Workflows (and interface designs!) for interjection research

Continuing the discussion from The Rift Valley Network: learning how to collaborate:

This talk by @Andrew_Harvey and Alexander Andrason describes projects related to a pretty slippery linguistic phenomenon: interjections.

A couple of points that come up in the talk caught my attention. Firstly, interjections are pretty infrequent in speech, so as Andrew notes, a corpus would need to be very large indeed in order to provide a representative sample of them. (How often does Eek! occur in English corpora, for example!) So the original plan to collect examples of interjections from transcribed texts was replaced, at least provisionally, with a creative elicitation strategy.

Here’s my lightly edited transcription of the relevant bits from the YouTube machine translation (this is Andrew speaking):

[12:31] Now it is in this context that Alex approached us wondering if we could collect some data on Hadza interjections. Because my personal orientation is sort of heavily oriented towards natural speech, I initially thought that we could build a list of interjections mainly by just going through our natural speech recordings and identifying the interjections as they occurred in their contexts. Indeed, this would be the ideal in terms of quality of data. However, very early on it became clear [13:05] that in order to build a large list of interjections we would need to be working with a very large amount of natural speech. And because this material has to sort of be translated and transcribed by our local researchers, [13:17] there’s a certain lag time. So this is still a desideratum but in order to at least make a start on the project we decided to try eliciting interjections to see if this would yield the forms a bit more efficiently.

So how does one go about eliciting interjections? I personally never attempted to do something like this. Alex provided some examples of the types of interjections for which he was looking, often responses to external stimuli or expressions of emotions. I had doubts about directly asking Hadza [13:55] speakers about what sounds they might make in certain situations, eliciting these, and so I wanted to elicit these forms as a slightly larger context i that that was sort of my preference so eventually settled on developing a long list of kind of short skits in which two willing speakers would encounter a stimulus and would react to it. So here is one example in which Gonga [14:23] the speaker to the right reacts with slight exasperation to Tchanjaiko, the [14:28] speaker on the left’s mention of an annoying foreign researcher who keeps bothering them with his silly questions

Clearly, the skit approach was successful, as the database the team built attests:

Imagining interjection interfaces

Now, there are two workflows described here, one of which was determined to be appropriate for the circumstances. I think it’s worth imagining interfaces that might have helped with both of those workflows — not because there is anything wrong with the way the work was carried out (the proof’s in the pudding! It worked!), but because designing user interfaces for documentary workflows is a skill, and skills need practice.

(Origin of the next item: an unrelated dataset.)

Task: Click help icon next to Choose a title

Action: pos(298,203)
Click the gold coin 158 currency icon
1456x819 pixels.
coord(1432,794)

Workflow 1: Collect interjections from a corpus



  1. A time-aligned corpus.


  1. A time-aligned corpus with interjections tagged at the word level.
  2. The extracted list of such interjections.


  1. Read through the corpus, annotating interjections until a new one is found.
  2. Tag that token as an interjection.
  3. Search the rest of the corpus for that form,

So let’s consider an example text, here’s one:

There is a very common Hiligaynon interjection bao (at least that’s the way the speaker said it — apparently it shows up in dictionaries as abao. As the senses at the link suggest, and like many interjections as Alexander points out in the talk, it has a rather bewildering array of meanings.

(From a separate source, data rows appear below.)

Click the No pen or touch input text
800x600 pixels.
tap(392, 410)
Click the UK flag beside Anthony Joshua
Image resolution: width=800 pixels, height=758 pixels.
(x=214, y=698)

So I would suggest that the simplest interface to communicate the idea “this word is an interjection!” is simply to click it. We’ll need some sort of user interface indication that a word has been selected. Here’s a very rough mockup:

You can see the word baw with its yellow background. The user experience is very simple: click the word to mark it as an interjection (and click it again to un-mark it). Notice also that I’m using the little search box at the top to filter for sentences that contain baw. This is assuming that we already know that baw is an interjection, of course.

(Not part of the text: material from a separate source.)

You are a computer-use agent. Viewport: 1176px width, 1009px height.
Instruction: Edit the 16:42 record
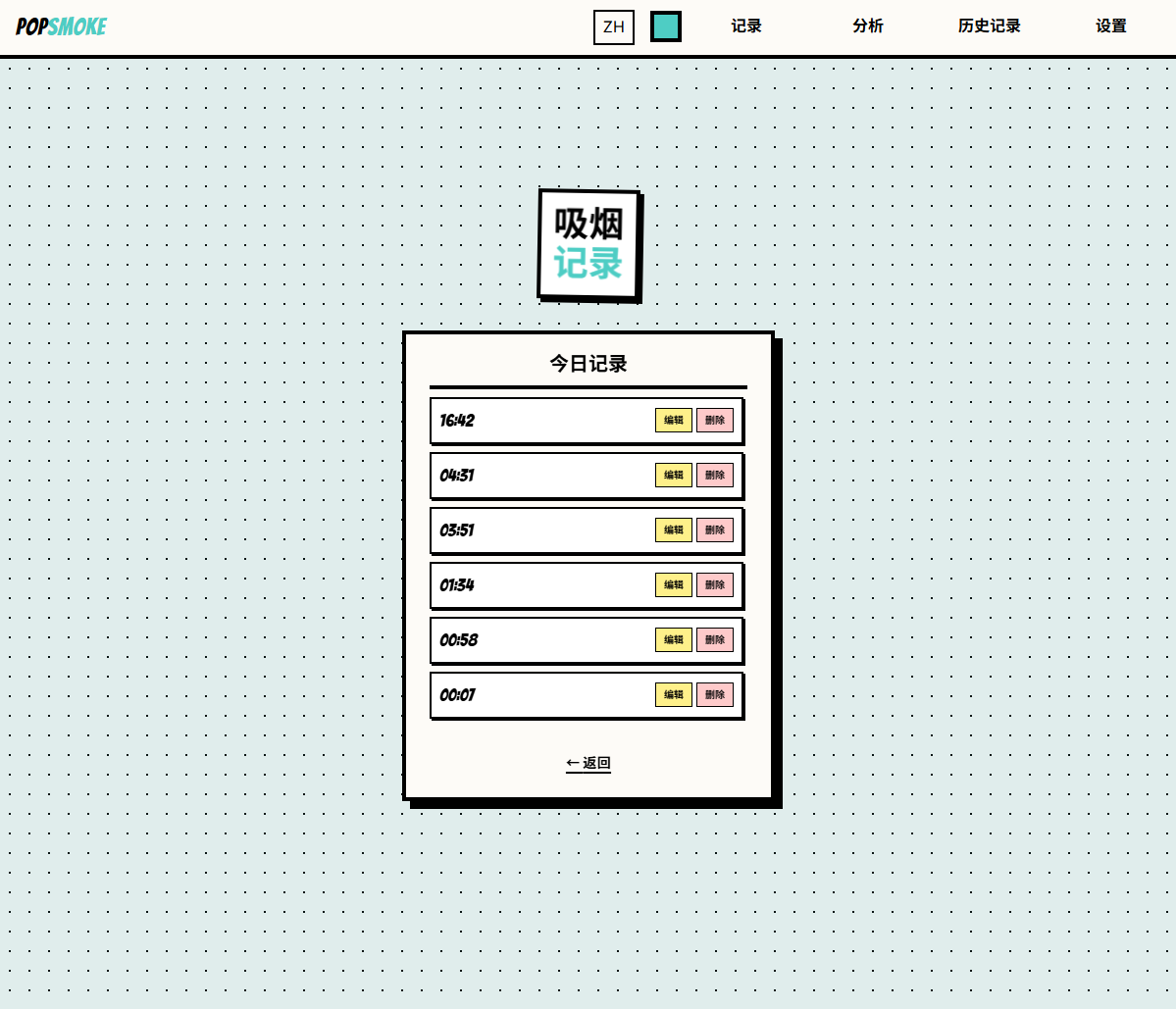674,421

This is a hacked up version of the basic text view component of docling.js, which you can see here:

As always, creating a mock-up raises questions (and this is part of the reason to make a mockup as quickly as possible!):

  • Are we looking for tokens or types of interrogatives? In the talk above, the research seemed to be related mostly to the “shape” of interrogatives — how their phonetic segements could combine. For that purpose, you just need a list of types. If the research goal had been different (say, “what kinds of context do interrogatives appear in?”), then we would be want to collect sentences, not words.
  • What is the workflow to get this interface running? We need to load the text data, we need to figure out some kind of output format. Should we modify the user interface to show the lexicon of interrogatives as we collect them? (Almost certainly!)

Here’s my own design for next steps:

So, what do you think

Workflow 2: Elicit interjections with scenarios

This is a much more complicated interface goal (and harder to mock up quickly), but there’s no reason we can’t brainstorm a bit. :brain::cloud_with_lightning: .

(This is my own understanding of the task, if this isn’t what actually happened Andrew, please feel free to rewrite this.)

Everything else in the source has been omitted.